Records from a pointing dataset:
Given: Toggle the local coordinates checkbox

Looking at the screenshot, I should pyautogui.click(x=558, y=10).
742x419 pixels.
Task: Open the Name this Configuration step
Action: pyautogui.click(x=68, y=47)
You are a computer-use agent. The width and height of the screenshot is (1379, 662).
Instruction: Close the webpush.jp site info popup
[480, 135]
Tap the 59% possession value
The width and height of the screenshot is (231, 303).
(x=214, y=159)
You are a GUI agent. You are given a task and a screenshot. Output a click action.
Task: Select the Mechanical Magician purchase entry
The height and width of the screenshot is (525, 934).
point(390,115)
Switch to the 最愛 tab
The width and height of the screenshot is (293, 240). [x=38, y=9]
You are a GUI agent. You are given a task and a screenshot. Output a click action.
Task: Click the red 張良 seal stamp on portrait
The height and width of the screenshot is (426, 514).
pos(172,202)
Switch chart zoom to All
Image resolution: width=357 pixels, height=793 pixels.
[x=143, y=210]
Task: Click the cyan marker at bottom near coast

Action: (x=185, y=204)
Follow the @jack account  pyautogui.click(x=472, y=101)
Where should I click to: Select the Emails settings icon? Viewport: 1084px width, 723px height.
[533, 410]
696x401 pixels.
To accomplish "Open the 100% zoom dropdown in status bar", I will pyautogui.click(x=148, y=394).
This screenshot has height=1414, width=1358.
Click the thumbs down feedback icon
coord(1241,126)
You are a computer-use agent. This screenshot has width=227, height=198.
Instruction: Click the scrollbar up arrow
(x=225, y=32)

Work to complete ▸ Pick out every line of the listing that contains the string "agent", and copy each one.

Result of the task ▸
You are a computer-use agent. The width and height of the screenshot is (1379, 662).
You are a GUI agent. You are given a task and a screenshot. Output a click action.
You are a GUI agent. You are given a task and a screenshot. Output a click action.
You are a computer-use agent. This screenshot has width=227, height=198.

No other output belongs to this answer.